With nearly half a billion English-language blogs already running, and millions more in many, many languages, blogging is clearly something nearly anyone can do. If you are on the verge, Blog Inc. will help you over the hump. In 7 chapters that include 18 interviews with successful bloggers, Ms Cho helps a beginning blogger get started, find a subject and voice and viewpoint, understand blogging etiquette (like honoring copyrights), and for those so inclined, turning it into a business or a business driver.

The book is heavily focused on design blogs, and 16 of the 18 interviews are with women. I got a little green when reading how quickly most of them attained readership of thousands daily. The Polymath-at-Large blog receives from 4,000-8,000 page views monthly, so I am clearly not even close to their league…and I suspect most of my page views last a second or two.
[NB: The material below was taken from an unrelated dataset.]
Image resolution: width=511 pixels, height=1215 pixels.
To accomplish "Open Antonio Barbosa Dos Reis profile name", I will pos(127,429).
The key piece of advice: Follow your passion. If you are excited about something, your writing is more likely to connect with others who share your passion. Like any other type of writing, expect to learn as you go. I would also advise you to make it your first goal to produce a million words. That is usually enough to bring some polish to your writing style. A million words takes about 400 hours for a 40 wpm typist. (I have written 1,700 posts with an average 500 words, so I am getting close). The first 100,000 words (40 hours at the keyboard) will make a significant difference, and you will keep getting better.

I might have done a few things differently had I had this book available seven years ago. But in the main, it is common sense, and reading the book will confirm that you are not that different from others, so if they can blog, so can you. What is different about each one of us is a unique viewpoint that nobody else has. Share it, and find out who else likes what you have to say.